_DIRECTIVE_
Report every line of the entries below that contains the word "computer", copying each such line in full. Only matches with the same letter case count.

_RECORDS FOR THIS EXERCISE_
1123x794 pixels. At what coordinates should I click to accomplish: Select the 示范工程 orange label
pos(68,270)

...

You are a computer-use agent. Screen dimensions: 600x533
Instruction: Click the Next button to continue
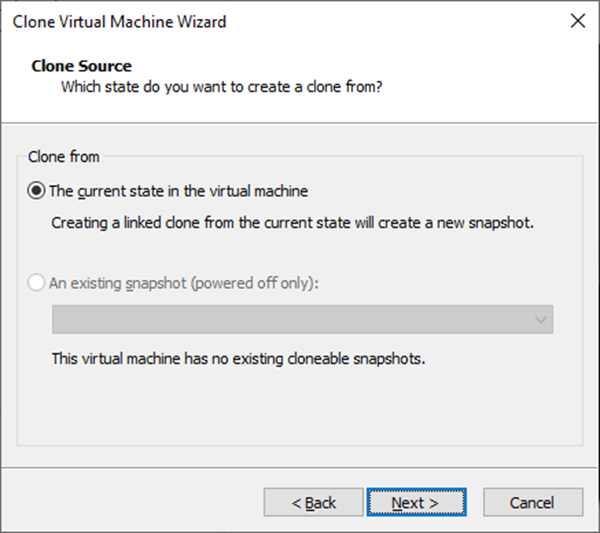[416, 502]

* * *

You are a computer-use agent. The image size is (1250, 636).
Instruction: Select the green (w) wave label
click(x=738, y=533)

_ANSWER TO THE TASK_
You are a computer-use agent. Screen dimensions: 600x533
You are a computer-use agent. The image size is (1250, 636).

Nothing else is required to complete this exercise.